Albert Denoncin, vous êtes président de la Fédération francophone de boulangeries-pâtisseries. Combien la Belgique francophone en compte-t-elle ?  

Selon nos dernières statistiques, aux alentours de 1.400, dont environ 900 à 950 en Wallonie. La plupart sont de très petites entreprises, avec moins de cinq travailleurs.   

Un mot sur leur situation financière… Vous êtes inquiet ?  

Nous sommes de grands consommateurs d’énergie. Nos factures ont été multipliées par trois, par quatre et parfois même plus, que ce soit pour l’électricité, le gaz, le mazout, les pellets. Donc effectivement, ça nous cause de grands soucis. Je crains très fort ce début d’année. Les contrats fixes arrivent à échéance, l’indexation des salaires prend cours et les deux premiers mois sont calmes par essence. En 2022, nous avons déjà une bonne cinquantaine de boulangeries qui ont fermé. Beaucoup d’autres risquent de les rejoindre. Cela dit, il reste hasardeux de faire des projections. Toutes les entreprises sont en déficit, mais certaines ont des réserves plus importantes.

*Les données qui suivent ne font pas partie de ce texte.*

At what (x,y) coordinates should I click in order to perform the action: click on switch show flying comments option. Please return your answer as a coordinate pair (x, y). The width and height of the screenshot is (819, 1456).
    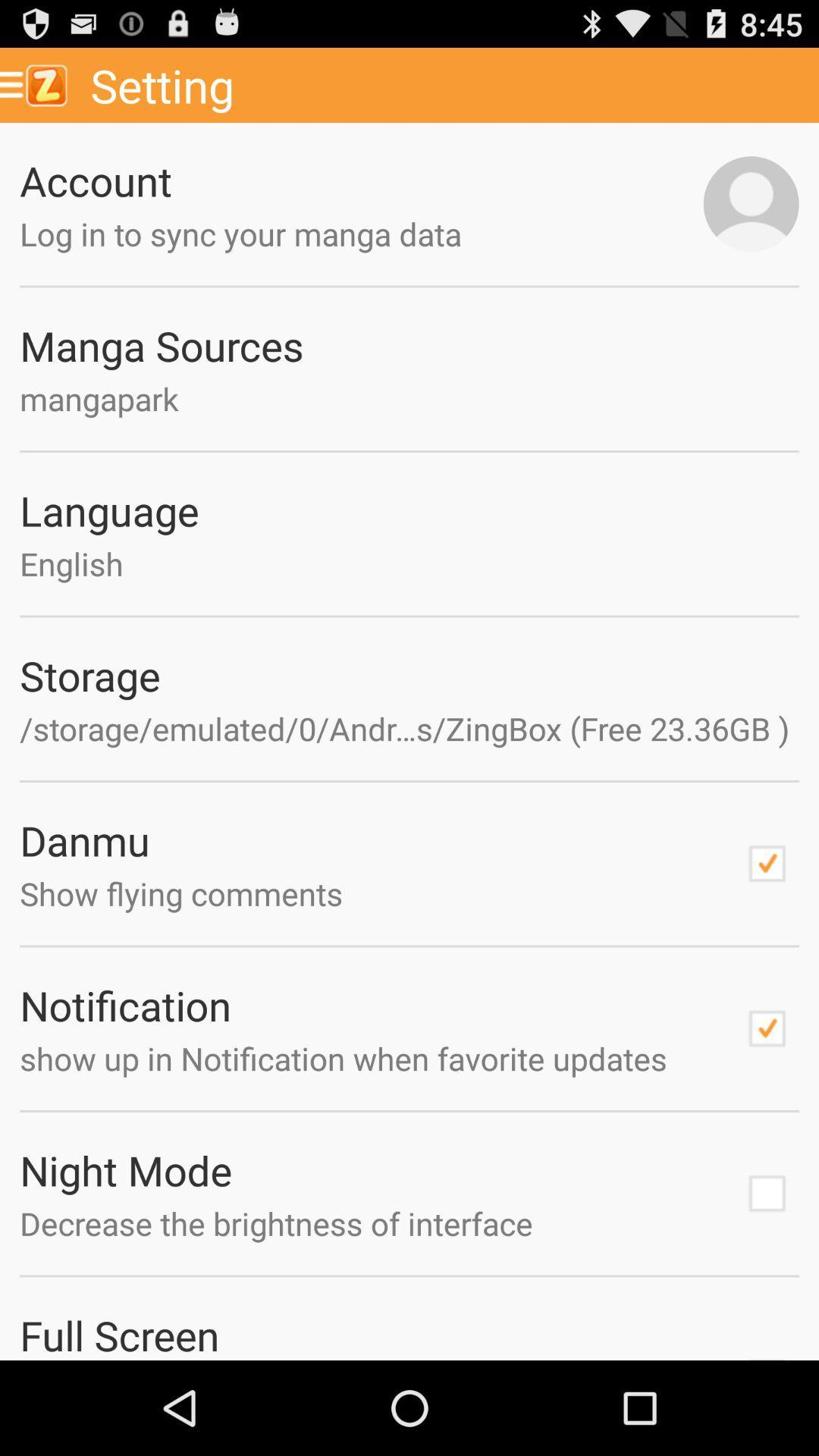
    Looking at the image, I should click on (767, 864).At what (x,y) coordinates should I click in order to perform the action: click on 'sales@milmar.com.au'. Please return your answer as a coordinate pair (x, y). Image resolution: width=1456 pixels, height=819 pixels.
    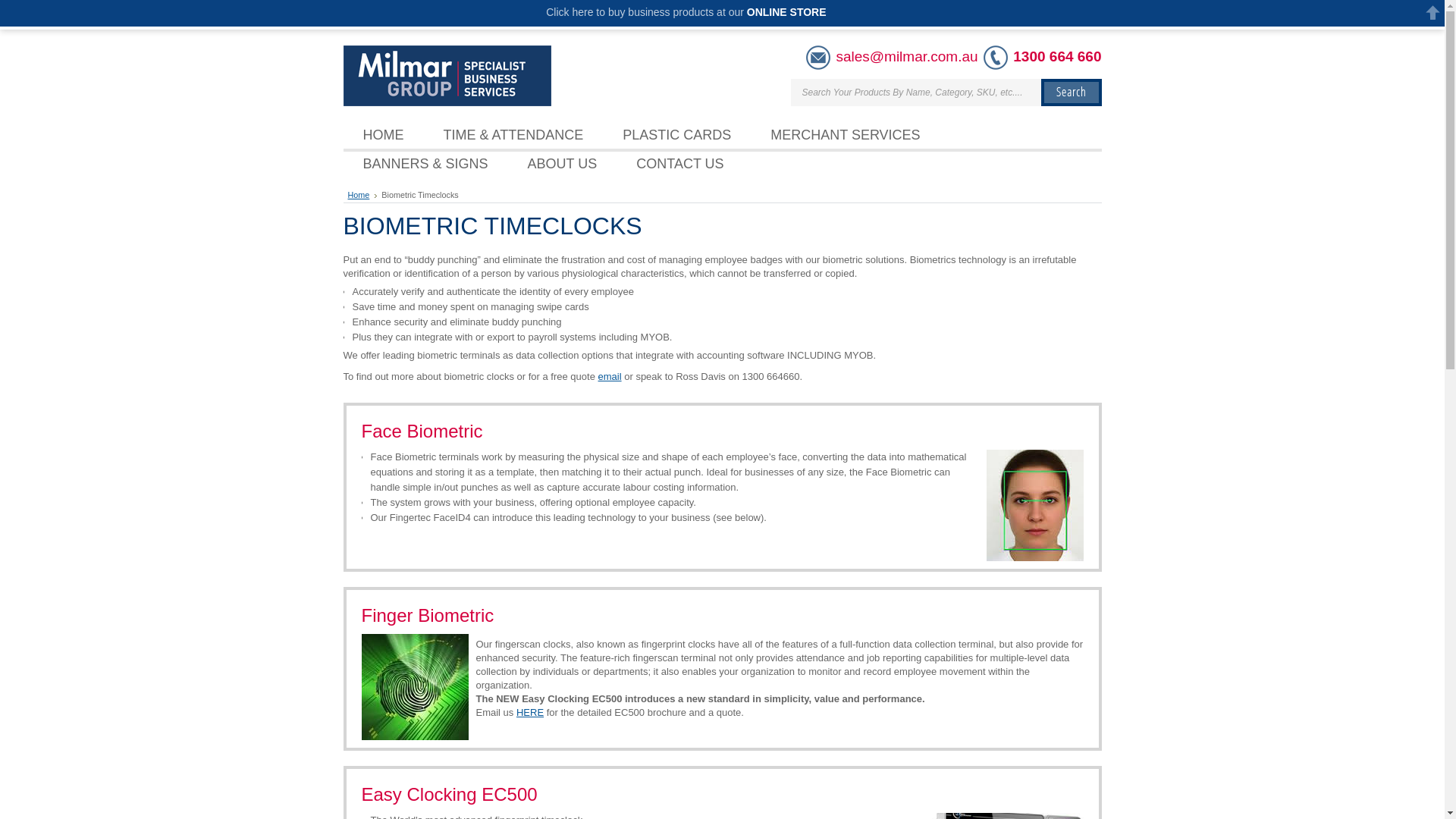
    Looking at the image, I should click on (906, 55).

+++ Cette interview est complémentaire à notre décryptage Boulangeries paysannes, l’autre modèle , publié dans le numéro 12 de Tchak (hiver 2022-2023).

Les boulangers-pâtissiers doivent aussi compter avec l’augmentation des matières premières ? 

On assiste à une très grosse spéculation sur tous les produits alimentaires. Si je prends le prix de la farine, il a plus que doublé par rapport à l’an dernier ; le prix du beurre a pris 40%, tout comme celui de l’huile. La crème et le sucre aussi. Certains nous disent que tout ça va redescendre, qu’il y aura moins de pression sur les marchés dès que l’Ukraine pourra réexporter, mais c’est loin d’être gagné.  

Une crise de cette ampleur, c’est du jamais vu dans le secteur ?  

Du jamais vu ! Le plus grave, c’est que nous n’avons aucune visibilité. Or, nous ne sommes pas des marchands de mazout, nous ne pouvons pas changer nos prix quotidiennement. Nos clients veulent la stabilité. Donc cette situation entraîne de gros soucis de rentabilité pour les boulangers, du moins ceux qui ne sont pas dans une gestion comptable pointue. Certains vont devoir fermer, d’autres vont voler en faillite. C’est aussi simple que ça, et c’est bien triste.  

Ça veut dire quoi, une gestion pointue ?  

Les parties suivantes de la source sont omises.